I have been using ignite for quite some time now and recently I came across a change from the ModelCheckpoint I'm aware of the BC with v0.3.0.
Still I want to know if it was the intended behavior.
Before we would be able to do something like this to save parameters and optimizer:
import torch
from ignite.engine import Engine
from ignite.handlers import ModelCheckpoint
trainer = Engine(lambda batch: None)
handler = ModelCheckpoint('/tmp/models', 'myprefix', n_saved=None, create_dir=True)
model = torch.nn.Linear(3, 3)
optimizer = torch.optim.SGD(model.parameters(), lr=1e-3)
trainer.add_event_handler(Events.EPOCH_COMPLETED(every=2), handler, {"weights": model, "optimizer": optimizer})
This will save two files the optimizer /tmp/models/myprefix_optimizer_{iteration}.pth and the weights /tmp/models/myprefix_weights_{iteration}.pth.
With the breaking change now this is not working anymore because of these lines I think:
https://github.com/pytorch/ignite/blob/39c4a8e2ef9a2a6c3a6109abc395ad39316349d8/ignite/handlers/checkpoint.py#L212-L224
The filename is /tmp/models/myprefix_checkpoint_{iteration}.pth and contains the weights and the optimizer state_dict.
To have the same behavior I have to "duplicate" the last line like this
trainer.add_event_handler(Events.EPOCH_COMPLETED(every=2), handler, {"weights": model})
trainer.add_event_handler(Events.EPOCH_COMPLETED(every=2), handler, {"optimizer": optimizer})
Is this the new intended behavior for saving state_dict ?
@czotti since v0.3.0 ModelCheckpoint and Checkpoint store all objects to save in a single file instead of multiple files in previous versions. (test)
Idea is to simplify the loading of all objects to resume a training with a single torch.load:
to_load = {"model": model, ...}
checkpoint = torch.load(checkpoint_fp)
Checkpoint.load_objects(to_load=to_load, checkpoint=checkpoint)
Yes, to save in multiple files, we need to add the handler two times as you suggest.
What do you think ?
HTH
Oh I didn't know you could load the checkpoint like this, it's fine to me.
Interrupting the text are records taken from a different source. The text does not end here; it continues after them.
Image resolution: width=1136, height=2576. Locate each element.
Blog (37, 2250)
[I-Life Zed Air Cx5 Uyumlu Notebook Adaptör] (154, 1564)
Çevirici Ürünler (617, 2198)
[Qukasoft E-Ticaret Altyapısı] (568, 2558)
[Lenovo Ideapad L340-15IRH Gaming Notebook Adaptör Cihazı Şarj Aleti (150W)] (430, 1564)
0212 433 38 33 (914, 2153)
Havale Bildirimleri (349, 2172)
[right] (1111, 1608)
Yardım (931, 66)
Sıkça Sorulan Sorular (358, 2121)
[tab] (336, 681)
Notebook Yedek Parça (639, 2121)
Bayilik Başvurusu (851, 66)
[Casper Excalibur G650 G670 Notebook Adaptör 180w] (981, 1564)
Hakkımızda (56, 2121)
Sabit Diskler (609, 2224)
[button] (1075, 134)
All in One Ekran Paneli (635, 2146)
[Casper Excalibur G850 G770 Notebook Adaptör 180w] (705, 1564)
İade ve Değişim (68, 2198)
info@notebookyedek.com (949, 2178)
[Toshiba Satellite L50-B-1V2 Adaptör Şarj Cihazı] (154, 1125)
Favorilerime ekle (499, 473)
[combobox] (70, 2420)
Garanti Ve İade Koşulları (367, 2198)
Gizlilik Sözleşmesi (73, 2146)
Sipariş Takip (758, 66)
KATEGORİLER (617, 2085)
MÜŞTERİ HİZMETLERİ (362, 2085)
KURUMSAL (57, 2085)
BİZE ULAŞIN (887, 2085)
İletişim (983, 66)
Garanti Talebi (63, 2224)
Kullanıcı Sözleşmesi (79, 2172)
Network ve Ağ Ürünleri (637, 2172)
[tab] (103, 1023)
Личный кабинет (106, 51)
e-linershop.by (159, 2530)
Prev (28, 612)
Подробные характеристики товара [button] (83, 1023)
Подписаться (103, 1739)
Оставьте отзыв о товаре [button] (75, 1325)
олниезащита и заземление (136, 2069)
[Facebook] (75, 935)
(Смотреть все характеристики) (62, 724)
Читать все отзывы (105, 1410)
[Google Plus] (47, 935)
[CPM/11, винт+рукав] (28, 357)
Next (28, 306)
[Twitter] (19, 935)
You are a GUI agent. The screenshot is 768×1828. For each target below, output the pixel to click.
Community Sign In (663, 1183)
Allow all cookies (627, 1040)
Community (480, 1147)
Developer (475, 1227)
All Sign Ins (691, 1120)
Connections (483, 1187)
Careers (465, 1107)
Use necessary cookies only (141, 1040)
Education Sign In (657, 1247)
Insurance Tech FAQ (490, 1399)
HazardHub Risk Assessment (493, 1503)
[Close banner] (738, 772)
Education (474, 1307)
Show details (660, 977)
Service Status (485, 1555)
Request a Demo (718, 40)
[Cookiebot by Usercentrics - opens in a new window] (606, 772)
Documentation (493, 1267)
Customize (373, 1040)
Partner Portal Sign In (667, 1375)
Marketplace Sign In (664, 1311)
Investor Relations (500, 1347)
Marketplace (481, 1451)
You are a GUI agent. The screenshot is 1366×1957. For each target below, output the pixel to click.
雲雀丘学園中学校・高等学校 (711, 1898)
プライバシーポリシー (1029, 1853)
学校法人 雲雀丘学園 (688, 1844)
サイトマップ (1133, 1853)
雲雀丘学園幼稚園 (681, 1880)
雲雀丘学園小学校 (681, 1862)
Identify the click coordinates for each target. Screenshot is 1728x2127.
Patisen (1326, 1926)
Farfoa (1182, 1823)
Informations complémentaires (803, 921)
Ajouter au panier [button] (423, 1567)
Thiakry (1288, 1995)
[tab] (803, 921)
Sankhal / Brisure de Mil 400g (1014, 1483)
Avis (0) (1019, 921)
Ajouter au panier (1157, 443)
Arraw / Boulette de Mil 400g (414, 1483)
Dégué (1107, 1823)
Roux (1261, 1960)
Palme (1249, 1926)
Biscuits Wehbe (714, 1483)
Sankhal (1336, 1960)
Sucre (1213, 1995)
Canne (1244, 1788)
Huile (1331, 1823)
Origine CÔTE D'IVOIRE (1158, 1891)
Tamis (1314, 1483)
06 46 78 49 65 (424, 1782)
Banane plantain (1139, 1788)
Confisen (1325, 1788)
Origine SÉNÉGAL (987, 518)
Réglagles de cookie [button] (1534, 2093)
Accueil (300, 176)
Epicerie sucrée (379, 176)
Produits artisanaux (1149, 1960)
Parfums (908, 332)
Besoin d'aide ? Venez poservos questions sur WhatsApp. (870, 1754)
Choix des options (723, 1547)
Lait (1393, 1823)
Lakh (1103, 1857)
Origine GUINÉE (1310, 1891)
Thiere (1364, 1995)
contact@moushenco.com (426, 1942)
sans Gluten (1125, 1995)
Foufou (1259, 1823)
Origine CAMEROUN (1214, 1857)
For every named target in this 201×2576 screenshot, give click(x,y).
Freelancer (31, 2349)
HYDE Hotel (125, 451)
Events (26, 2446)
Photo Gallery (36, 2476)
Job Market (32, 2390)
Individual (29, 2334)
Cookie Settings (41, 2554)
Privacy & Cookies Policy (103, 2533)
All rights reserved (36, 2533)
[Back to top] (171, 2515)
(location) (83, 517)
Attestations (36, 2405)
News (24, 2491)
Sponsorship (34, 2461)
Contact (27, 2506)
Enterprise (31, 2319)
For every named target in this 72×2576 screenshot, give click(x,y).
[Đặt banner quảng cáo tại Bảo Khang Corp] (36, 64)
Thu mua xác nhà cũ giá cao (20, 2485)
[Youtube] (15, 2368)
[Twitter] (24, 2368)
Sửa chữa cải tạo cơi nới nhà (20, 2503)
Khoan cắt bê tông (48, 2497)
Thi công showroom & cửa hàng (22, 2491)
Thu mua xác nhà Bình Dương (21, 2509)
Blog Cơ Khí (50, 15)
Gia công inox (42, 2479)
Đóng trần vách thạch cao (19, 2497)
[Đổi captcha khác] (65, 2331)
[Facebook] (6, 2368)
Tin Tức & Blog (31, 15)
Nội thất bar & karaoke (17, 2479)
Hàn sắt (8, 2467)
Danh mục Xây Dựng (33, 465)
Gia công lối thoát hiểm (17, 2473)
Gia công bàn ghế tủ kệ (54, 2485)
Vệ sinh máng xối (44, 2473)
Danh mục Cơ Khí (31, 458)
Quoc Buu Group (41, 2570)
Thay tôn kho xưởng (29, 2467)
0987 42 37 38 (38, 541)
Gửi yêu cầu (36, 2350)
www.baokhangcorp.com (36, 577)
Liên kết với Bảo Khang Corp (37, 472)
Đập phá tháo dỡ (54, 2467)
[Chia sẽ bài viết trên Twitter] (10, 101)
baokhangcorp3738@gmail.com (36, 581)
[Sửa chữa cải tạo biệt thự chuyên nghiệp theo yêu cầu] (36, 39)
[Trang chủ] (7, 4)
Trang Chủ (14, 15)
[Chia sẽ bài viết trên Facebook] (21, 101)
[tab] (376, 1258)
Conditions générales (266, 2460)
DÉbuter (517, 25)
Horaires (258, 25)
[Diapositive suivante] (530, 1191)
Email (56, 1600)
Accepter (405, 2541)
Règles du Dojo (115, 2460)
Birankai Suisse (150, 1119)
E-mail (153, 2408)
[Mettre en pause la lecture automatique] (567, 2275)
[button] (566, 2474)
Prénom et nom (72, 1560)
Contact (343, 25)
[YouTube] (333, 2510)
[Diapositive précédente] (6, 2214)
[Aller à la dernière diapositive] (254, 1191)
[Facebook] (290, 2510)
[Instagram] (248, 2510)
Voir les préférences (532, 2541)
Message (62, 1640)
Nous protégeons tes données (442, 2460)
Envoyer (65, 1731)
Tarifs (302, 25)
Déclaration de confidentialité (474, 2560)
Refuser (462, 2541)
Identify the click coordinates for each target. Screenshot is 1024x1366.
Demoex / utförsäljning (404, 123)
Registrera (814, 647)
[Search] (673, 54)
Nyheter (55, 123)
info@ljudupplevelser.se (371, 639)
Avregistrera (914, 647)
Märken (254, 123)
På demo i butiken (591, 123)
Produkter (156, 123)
Maybe add this code snippet in the documentation to show how to load the checkpoints because at first I was doing it by hand like this
checkpoint = torch.load(checkpoint_fp)
model.load_state_dict(checkpoint["model"])
optimizer.load_state_dict(checkpoint["optimizer"])
or with a for loop like the load_objects if I have more state_dict to load.
@czotti good idea, thanks ! Seems like Checkpoint.load_objects is not picked by sphinx to render the docs.
PS: if you would like to contribute to Ignite by improving our docs, do not hesitate to send a PR, it would be very helpful for us !